INFORMATION SUPPLIED
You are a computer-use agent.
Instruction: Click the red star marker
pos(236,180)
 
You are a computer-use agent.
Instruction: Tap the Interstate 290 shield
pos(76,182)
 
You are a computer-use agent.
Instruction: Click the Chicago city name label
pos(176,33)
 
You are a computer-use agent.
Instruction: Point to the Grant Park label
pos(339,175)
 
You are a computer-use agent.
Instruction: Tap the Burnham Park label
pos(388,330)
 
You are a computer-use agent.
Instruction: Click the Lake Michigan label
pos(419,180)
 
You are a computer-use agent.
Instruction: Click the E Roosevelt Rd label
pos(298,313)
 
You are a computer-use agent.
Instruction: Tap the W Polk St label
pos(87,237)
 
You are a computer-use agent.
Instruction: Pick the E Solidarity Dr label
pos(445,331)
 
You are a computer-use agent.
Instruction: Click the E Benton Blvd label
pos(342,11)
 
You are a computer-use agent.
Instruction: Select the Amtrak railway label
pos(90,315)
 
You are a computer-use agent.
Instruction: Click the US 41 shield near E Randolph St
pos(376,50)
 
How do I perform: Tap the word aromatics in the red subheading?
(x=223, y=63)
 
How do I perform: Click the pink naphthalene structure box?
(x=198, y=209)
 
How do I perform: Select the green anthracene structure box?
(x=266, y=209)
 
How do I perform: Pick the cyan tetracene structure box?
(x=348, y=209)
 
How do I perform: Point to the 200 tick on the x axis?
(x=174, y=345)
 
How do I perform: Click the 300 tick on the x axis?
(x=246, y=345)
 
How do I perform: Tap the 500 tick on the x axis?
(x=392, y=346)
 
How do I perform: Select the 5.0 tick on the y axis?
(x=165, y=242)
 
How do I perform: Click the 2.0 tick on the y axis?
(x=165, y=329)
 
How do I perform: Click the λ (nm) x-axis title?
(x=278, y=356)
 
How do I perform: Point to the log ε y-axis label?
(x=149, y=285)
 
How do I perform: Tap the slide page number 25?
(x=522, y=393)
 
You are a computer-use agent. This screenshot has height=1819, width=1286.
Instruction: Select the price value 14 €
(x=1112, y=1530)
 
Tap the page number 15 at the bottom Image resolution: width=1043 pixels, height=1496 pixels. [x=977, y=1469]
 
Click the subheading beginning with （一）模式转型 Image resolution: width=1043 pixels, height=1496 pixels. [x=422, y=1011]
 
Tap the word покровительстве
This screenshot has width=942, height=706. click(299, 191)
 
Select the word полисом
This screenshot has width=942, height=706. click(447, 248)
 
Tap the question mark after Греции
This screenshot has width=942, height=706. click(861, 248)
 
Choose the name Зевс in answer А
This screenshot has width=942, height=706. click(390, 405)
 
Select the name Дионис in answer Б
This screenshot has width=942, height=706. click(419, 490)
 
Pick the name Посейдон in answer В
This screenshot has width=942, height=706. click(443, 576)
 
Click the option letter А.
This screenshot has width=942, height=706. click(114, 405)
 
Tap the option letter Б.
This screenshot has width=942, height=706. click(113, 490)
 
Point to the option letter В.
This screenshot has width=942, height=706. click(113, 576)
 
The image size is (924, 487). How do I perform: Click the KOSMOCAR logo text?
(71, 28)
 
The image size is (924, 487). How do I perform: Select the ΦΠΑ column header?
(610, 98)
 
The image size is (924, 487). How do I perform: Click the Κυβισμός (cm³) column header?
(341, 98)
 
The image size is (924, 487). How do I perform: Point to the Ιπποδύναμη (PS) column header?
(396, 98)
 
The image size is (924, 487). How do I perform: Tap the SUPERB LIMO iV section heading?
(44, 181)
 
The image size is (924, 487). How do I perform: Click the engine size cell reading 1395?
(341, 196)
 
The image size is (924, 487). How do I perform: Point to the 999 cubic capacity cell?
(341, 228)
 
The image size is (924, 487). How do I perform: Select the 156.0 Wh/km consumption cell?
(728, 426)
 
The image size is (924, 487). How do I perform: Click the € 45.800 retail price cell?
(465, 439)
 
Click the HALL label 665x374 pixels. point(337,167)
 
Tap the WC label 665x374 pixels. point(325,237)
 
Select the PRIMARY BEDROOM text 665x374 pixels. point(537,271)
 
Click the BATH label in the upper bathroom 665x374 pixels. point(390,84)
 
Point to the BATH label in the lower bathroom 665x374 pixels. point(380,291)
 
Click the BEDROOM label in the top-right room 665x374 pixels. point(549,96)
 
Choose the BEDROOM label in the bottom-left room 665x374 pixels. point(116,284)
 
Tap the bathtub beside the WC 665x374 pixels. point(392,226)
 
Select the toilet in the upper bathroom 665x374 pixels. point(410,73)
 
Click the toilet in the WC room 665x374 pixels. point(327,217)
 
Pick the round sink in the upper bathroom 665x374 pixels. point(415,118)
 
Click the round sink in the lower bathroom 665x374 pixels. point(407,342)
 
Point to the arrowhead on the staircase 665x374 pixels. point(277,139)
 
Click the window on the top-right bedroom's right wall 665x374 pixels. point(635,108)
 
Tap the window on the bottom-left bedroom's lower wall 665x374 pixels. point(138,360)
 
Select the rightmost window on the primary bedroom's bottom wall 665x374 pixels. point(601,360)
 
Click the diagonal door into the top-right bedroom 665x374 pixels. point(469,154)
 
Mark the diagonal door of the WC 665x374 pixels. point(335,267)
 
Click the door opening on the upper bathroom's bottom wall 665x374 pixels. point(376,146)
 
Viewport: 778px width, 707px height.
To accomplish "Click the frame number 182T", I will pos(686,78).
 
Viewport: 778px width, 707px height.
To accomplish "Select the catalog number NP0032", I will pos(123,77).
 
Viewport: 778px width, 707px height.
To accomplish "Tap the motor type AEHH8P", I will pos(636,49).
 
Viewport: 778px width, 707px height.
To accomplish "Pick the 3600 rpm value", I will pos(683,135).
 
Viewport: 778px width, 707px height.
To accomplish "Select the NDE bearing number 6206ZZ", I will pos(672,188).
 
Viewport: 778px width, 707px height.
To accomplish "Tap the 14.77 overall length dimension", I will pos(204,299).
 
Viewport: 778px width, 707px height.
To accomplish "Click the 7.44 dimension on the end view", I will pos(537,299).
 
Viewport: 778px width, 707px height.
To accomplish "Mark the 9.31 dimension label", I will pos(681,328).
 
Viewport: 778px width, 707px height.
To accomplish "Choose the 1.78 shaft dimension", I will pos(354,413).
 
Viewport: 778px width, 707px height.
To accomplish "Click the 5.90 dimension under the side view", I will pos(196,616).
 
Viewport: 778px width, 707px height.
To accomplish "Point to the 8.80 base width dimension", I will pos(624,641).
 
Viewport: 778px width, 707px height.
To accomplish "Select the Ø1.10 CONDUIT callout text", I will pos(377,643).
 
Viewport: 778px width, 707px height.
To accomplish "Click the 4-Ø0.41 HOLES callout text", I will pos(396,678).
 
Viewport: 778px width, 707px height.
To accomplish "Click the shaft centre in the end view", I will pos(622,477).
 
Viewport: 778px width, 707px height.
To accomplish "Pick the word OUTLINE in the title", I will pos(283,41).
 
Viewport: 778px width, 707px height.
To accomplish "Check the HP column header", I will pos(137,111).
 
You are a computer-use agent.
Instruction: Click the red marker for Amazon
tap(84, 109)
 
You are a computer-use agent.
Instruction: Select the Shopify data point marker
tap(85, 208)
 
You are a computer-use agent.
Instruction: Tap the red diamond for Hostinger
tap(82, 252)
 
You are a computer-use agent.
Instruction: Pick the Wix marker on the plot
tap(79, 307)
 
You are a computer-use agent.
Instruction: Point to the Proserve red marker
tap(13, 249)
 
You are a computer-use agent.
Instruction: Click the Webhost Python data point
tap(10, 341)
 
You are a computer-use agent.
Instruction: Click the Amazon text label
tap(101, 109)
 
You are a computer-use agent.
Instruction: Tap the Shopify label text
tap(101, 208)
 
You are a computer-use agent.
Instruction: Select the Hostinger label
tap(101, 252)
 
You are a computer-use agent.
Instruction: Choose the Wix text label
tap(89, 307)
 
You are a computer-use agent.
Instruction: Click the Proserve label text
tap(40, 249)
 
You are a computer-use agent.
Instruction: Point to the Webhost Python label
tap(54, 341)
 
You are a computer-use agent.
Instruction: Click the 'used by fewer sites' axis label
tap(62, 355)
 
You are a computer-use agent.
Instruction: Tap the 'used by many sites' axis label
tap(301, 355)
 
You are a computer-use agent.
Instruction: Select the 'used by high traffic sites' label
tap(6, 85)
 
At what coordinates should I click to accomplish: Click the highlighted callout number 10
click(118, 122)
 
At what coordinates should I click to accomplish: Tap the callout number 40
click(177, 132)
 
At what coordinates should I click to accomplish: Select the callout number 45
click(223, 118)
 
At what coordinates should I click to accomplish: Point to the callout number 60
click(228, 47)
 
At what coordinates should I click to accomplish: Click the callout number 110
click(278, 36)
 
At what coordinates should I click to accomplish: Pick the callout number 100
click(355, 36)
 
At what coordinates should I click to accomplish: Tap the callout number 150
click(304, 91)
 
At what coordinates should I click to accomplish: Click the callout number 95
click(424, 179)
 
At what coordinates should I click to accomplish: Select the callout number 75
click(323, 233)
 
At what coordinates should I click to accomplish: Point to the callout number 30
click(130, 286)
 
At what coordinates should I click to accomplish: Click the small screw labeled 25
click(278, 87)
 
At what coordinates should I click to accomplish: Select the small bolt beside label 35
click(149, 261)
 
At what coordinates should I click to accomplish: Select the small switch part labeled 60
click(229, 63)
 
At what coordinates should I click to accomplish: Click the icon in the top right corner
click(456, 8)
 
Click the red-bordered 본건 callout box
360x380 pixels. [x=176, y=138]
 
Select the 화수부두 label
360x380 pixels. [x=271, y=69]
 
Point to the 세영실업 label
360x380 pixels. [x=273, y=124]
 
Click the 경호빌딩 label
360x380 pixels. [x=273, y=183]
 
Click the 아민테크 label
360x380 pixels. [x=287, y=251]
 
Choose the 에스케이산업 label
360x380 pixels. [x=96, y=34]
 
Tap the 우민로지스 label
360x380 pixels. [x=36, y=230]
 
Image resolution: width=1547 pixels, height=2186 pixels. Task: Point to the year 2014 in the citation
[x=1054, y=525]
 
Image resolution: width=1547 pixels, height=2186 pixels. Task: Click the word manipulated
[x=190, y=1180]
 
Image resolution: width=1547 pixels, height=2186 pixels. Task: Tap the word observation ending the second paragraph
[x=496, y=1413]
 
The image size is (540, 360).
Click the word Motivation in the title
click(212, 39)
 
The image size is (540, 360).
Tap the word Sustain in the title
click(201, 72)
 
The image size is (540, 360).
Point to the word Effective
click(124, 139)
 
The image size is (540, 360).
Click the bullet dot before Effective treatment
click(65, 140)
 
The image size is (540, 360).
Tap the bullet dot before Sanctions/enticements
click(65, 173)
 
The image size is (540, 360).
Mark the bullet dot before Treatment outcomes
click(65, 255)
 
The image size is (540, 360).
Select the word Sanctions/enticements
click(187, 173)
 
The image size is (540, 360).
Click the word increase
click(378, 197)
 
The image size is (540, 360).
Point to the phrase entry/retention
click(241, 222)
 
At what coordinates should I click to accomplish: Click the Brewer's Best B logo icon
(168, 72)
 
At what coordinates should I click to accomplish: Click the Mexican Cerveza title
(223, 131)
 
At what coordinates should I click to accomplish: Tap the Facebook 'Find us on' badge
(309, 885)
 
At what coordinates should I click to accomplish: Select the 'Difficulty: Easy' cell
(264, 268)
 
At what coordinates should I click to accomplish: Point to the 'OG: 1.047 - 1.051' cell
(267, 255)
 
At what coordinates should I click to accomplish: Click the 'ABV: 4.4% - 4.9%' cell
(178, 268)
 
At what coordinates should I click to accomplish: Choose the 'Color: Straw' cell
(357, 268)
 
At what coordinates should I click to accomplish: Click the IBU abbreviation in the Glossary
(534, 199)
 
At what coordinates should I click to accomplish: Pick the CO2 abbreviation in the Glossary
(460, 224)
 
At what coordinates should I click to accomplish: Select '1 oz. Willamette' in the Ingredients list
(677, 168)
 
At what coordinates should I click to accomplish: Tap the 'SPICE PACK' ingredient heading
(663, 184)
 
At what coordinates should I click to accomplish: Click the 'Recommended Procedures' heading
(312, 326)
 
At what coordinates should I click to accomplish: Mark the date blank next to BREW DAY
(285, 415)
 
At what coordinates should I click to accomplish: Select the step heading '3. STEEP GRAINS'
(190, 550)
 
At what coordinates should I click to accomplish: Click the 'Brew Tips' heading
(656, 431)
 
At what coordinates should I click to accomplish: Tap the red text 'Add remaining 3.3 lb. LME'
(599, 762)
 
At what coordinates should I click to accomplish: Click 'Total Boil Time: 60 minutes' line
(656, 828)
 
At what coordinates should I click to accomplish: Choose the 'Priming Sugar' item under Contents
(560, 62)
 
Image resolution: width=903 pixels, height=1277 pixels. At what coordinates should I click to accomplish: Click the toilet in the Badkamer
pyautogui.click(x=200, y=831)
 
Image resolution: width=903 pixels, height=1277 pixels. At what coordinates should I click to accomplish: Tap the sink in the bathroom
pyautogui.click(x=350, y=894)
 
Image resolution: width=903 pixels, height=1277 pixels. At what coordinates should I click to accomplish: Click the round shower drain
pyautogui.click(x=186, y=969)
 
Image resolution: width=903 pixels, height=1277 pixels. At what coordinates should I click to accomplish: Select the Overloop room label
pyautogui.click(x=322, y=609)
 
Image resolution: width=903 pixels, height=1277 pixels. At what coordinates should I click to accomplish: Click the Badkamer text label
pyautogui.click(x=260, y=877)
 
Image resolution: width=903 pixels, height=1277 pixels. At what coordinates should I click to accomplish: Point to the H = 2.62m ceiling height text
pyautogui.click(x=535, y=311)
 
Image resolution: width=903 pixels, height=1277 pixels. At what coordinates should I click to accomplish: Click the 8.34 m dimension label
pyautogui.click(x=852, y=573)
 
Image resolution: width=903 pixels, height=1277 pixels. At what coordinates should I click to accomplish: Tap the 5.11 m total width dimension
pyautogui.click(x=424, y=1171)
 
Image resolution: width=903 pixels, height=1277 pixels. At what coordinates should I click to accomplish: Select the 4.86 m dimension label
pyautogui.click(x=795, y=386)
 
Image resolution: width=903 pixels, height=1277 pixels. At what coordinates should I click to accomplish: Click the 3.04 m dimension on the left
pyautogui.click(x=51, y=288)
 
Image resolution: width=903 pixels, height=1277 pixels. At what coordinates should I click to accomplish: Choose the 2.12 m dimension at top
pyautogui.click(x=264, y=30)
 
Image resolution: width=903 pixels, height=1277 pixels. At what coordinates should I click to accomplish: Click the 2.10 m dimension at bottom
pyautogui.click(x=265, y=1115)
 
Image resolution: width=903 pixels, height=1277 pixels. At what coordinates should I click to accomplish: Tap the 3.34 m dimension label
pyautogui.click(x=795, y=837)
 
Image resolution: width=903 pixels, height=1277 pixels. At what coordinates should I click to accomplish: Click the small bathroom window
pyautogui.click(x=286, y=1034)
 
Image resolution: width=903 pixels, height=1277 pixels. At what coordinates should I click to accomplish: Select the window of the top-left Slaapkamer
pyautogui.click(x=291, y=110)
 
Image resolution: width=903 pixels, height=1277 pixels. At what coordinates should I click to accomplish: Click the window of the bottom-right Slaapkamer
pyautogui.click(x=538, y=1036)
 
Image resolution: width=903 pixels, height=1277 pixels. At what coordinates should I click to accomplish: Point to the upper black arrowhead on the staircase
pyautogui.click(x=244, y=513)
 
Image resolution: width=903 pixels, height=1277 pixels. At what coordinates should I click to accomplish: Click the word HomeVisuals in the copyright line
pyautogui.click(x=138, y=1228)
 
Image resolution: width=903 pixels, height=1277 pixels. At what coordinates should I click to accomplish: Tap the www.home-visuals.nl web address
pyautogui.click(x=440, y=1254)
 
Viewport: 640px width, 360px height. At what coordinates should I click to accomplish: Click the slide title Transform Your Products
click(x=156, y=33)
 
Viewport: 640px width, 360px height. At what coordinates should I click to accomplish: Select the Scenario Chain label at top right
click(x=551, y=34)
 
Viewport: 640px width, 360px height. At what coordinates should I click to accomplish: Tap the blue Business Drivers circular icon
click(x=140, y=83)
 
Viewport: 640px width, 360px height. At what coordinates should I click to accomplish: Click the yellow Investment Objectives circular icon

EXERCISE GOAL
Revise the stretch from the line containing "callout number 150" through the line containing "click(130, 286)" by replacing "Select" with "Choose", leaving everything else unchanged, and return only those lines.

EXERCISE ANSWER
At what coordinates should I click to accomplish: Tap the callout number 150
click(304, 91)
 
At what coordinates should I click to accomplish: Click the callout number 95
click(424, 179)
 
At what coordinates should I click to accomplish: Choose the callout number 75
click(323, 233)
 
At what coordinates should I click to accomplish: Point to the callout number 30
click(130, 286)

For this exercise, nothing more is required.